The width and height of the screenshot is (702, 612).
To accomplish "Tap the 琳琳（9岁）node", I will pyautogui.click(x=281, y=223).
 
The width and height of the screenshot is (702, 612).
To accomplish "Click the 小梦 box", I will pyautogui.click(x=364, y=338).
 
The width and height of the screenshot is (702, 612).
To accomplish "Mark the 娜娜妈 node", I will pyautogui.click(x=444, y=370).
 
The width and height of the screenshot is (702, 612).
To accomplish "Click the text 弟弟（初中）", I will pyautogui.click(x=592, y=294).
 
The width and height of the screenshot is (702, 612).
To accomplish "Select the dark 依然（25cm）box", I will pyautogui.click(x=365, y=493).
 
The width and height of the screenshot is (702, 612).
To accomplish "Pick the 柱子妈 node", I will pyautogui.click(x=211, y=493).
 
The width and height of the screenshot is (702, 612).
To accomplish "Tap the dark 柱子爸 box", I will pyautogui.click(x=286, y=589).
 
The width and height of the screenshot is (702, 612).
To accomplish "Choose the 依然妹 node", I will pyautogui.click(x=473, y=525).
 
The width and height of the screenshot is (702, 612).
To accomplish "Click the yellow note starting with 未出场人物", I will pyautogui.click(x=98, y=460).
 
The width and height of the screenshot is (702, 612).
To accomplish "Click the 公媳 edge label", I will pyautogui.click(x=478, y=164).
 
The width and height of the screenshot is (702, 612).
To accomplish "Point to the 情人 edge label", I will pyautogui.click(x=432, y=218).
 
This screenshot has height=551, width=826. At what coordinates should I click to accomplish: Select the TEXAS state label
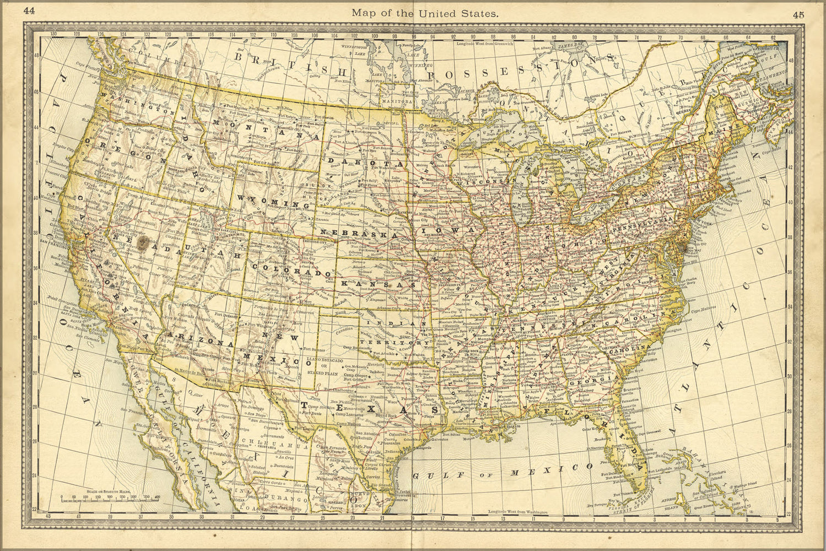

-- Work to complete --
Transcribe all of the items above word for word, leaving out the pictures.

-- Complete response --
The width and height of the screenshot is (702, 612).
To accomplish "Tap the 琳琳（9岁）node", I will pyautogui.click(x=281, y=223).
 
The width and height of the screenshot is (702, 612).
To accomplish "Click the 小梦 box", I will pyautogui.click(x=364, y=338).
 
The width and height of the screenshot is (702, 612).
To accomplish "Mark the 娜娜妈 node", I will pyautogui.click(x=444, y=370).
 
The width and height of the screenshot is (702, 612).
To accomplish "Click the text 弟弟（初中）", I will pyautogui.click(x=592, y=294).
 
The width and height of the screenshot is (702, 612).
To accomplish "Select the dark 依然（25cm）box", I will pyautogui.click(x=365, y=493).
 
The width and height of the screenshot is (702, 612).
To accomplish "Pick the 柱子妈 node", I will pyautogui.click(x=211, y=493).
 
The width and height of the screenshot is (702, 612).
To accomplish "Tap the dark 柱子爸 box", I will pyautogui.click(x=286, y=589).
 
The width and height of the screenshot is (702, 612).
To accomplish "Choose the 依然妹 node", I will pyautogui.click(x=473, y=525).
 
The width and height of the screenshot is (702, 612).
To accomplish "Click the yellow note starting with 未出场人物", I will pyautogui.click(x=98, y=460).
 
The width and height of the screenshot is (702, 612).
To accomplish "Click the 公媳 edge label", I will pyautogui.click(x=478, y=164).
 
The width and height of the screenshot is (702, 612).
To accomplish "Point to the 情人 edge label", I will pyautogui.click(x=432, y=218).
 
This screenshot has height=551, width=826. At what coordinates should I click to accomplish: Select the TEXAS state label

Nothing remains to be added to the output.